== DATA PROVIDED

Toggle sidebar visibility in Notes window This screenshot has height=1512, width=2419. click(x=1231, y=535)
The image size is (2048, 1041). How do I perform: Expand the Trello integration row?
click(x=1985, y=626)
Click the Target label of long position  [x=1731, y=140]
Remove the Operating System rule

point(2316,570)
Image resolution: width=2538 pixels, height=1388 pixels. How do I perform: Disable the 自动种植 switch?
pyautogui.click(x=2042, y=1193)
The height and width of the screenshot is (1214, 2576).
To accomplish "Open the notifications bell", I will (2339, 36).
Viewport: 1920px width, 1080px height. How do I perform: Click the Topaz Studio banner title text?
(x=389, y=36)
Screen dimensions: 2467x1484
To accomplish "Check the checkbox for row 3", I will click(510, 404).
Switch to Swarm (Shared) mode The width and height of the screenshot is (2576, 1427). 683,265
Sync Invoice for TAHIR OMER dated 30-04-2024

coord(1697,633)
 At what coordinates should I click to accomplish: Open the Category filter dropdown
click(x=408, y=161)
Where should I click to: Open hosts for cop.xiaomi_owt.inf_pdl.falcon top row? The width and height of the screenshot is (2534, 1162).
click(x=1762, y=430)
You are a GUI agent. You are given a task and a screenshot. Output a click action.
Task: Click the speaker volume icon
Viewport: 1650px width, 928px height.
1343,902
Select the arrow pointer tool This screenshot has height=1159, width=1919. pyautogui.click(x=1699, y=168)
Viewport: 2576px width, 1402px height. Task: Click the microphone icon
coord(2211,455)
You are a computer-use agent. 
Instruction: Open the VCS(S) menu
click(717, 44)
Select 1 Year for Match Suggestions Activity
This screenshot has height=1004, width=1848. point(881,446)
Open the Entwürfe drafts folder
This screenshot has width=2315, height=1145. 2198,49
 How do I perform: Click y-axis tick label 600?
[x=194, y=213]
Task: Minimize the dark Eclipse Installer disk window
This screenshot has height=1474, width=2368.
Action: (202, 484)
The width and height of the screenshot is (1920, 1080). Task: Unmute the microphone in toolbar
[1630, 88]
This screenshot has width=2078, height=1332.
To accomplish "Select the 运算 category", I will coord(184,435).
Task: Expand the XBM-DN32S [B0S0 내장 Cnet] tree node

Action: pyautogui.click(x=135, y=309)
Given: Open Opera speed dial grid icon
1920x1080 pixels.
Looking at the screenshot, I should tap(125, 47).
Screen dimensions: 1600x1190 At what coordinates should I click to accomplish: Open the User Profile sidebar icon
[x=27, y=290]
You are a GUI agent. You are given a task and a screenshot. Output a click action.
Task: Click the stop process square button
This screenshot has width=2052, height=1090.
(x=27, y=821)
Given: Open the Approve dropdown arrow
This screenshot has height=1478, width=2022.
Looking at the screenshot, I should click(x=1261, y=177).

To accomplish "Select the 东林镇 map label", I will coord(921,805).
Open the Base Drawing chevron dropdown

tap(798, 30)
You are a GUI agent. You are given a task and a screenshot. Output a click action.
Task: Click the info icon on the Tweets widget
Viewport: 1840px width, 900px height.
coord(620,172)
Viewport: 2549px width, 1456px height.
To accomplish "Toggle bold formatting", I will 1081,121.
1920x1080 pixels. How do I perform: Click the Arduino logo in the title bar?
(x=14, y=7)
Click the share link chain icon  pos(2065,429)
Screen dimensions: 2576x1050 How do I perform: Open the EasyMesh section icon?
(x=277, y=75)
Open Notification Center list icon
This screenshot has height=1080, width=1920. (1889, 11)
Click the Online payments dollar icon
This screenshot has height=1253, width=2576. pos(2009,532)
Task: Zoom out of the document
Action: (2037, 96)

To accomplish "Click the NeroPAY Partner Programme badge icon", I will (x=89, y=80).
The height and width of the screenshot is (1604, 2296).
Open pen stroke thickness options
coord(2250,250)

====

Copy every line that includes the string "window" from the material above.

REPLY:
Toggle sidebar visibility in Notes window This screenshot has height=1512, width=2419. click(x=1231, y=535)
Task: Minimize the dark Eclipse Installer disk window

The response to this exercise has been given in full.